Face à cette stratégie politique et communicationnelle qui a bénéficié, comme pendant les années du berlusconisme triomphant, d’un matraquage médiatique sans faille de la part des télés publiques, c’est un large éventail de forces qui s’est exprimé pour le « non ». En son sein, il y avait d’un côté la gauche, qui était loin d’être hégémonique, divisée par ailleurs entre les « frondeurs » anti-renzistes du PD, la CGIL, le principal syndicat italien, qui est entré tardivement dans la bataille, le syndicalisme de base et l’ensemble de la gauche radicale. De l’aûtre côté du front de « non », on comptait également la Ligue du Nord de Salvini, le M5S de Grillo ainsi que Forza Italia, le parti d’un Berlusconi, vieillissant mais qui continue à exercer une influence des plus délétères sur l’échiquier politique italien. Pour cet arc de forces allant de l’extrême droite à l’extrême gauche, les raisons de voter « non » étaient multiples et le « non social » était loin d’être majoritaire, même si, au cours des dernières semaines, notamment après la grève du 21 octobre, les rassemblements et les manifestations se sont multipliés, sur la gauche, contre le gouvernement.

Certes, le choix du « non » n’était pas conditionné, pour la gauche, par la désignation d’un bouc-émissaire tout trouvé en la « personne », par exemple de Bruxelles, pour mieux sauver la mise de la bourgeoisie locale. C’était, là, le discours de l’UKIP de Nigel Farage dont il était très compliqué de se différencier, y compris pour les secteurs de gauche appelant à voter « Lefxit ». Dans la cas italien, où la dimension anti-renzienne du référendum était centrale, il n’y aura pas d’automaticité entre la crise gouvernementale à laquelle le « non » a cédé la place avec la démission du gouvernement (qui restera au pouvoir pour gérer, dans les prochains jours, les affaires courantes), et une perspective de renforcement, à gauche, de la contestation anti-austéritaire.

La droite dure, en Italie, reste en embuscade, et la question de la traduction politique des batailles de ces dernières années, contre la réforme de l’Ecole, contre le Jobs Act, la Loi Travail à l’italienne, ou sur le terrain des luttes sociales, comme dans le secteur de la logistique, continue à être une question centrale à laquelle les secteurs les plus avancés du monde du travail et de la jeunesse n’ont su, jusqu’à présent, répondre. Dans les prochaines semaines et les prochains mois, néanmoins, c’est un scénario absolument renouvelé qui s’offre à eux.

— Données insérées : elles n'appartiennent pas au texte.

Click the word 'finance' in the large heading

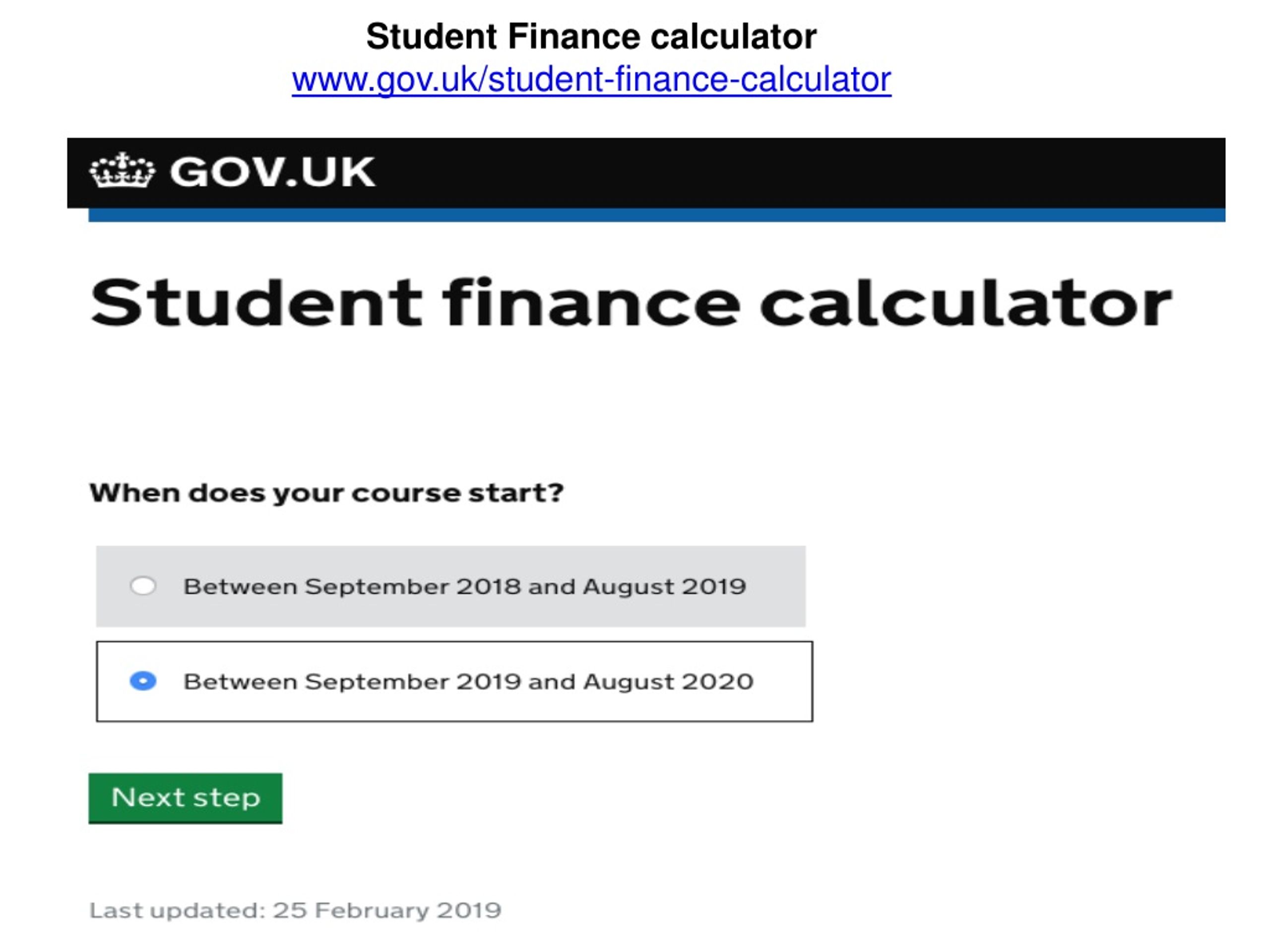coord(591,302)
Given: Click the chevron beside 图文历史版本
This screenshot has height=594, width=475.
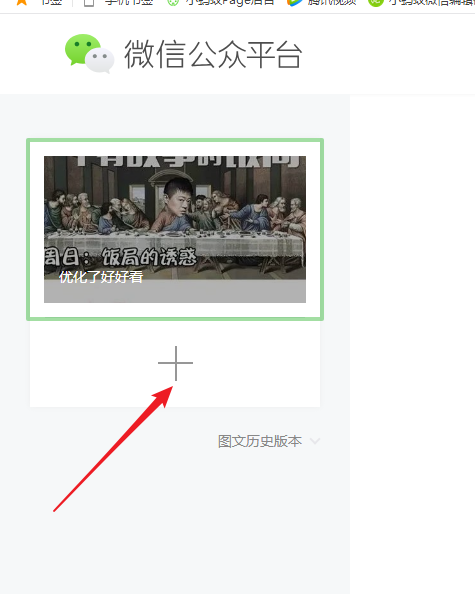Looking at the screenshot, I should tap(315, 441).
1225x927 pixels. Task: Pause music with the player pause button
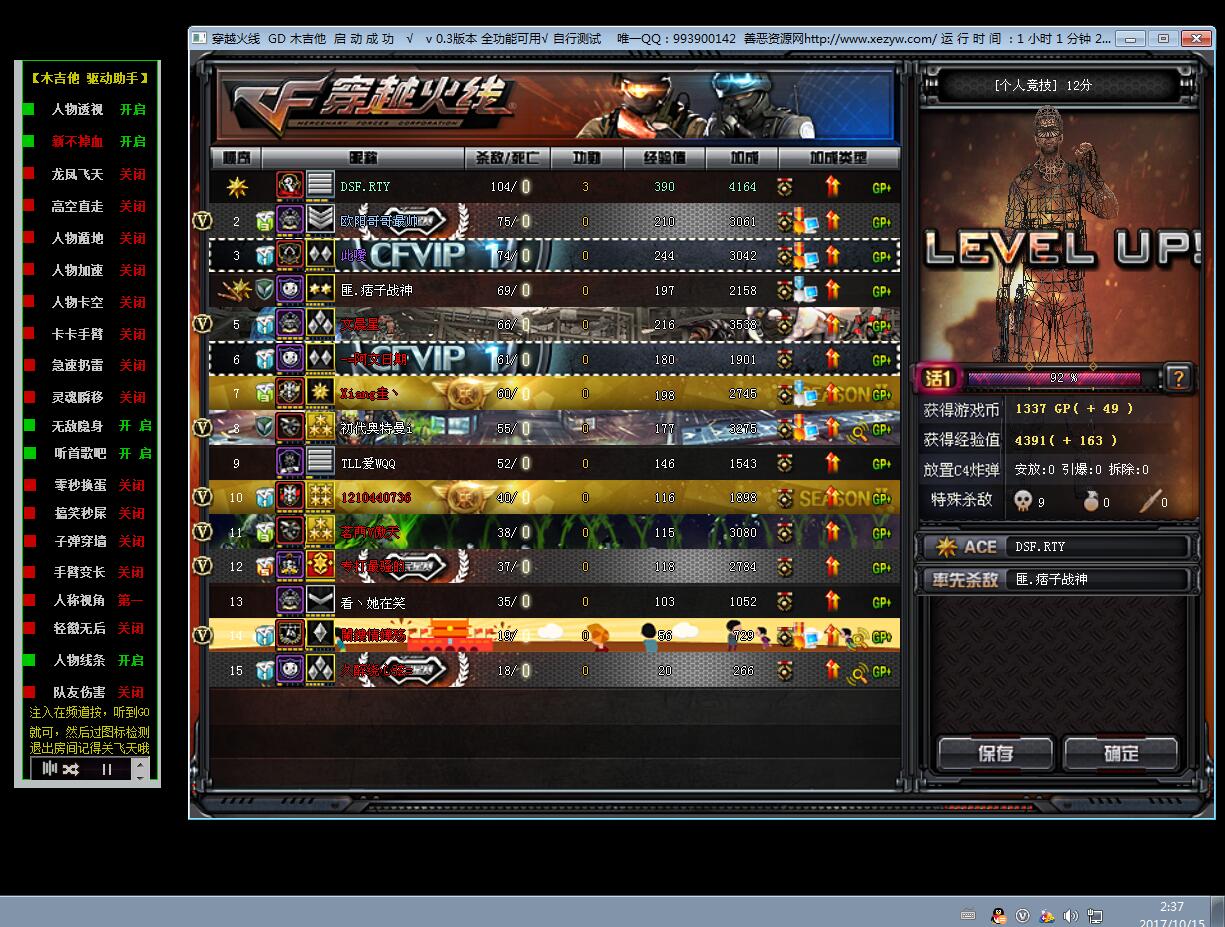(107, 769)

C’est également une situation lourde d’inquiétudes qui se profile pour la bourgeoisie tant italienne qu’européenne : la loi électorale précédente ne saurait permettre un retour rapide aux urnes, des élections anticipées verraient la victoire écrasante du M5S de Grillo dont les secteurs les plus concentrés du capital ne veulent pas dans la sixième puissance impérialiste mondiale alors qu’une majorité parlementaire pour constituer un nouveau gouvernement de coalition semble extrêmement compliquée à trouver. Avec une France et une Allemagne en plein débat électoral, la bourgeoisie européenne n’avait sans doute pas besoin d’un nouveau coup de semonce et d’un nouveau révélateur de la crise organique qui secoue le continent aujourd’hui. A notre classe de se saisir de la situation pour mieux la renverser.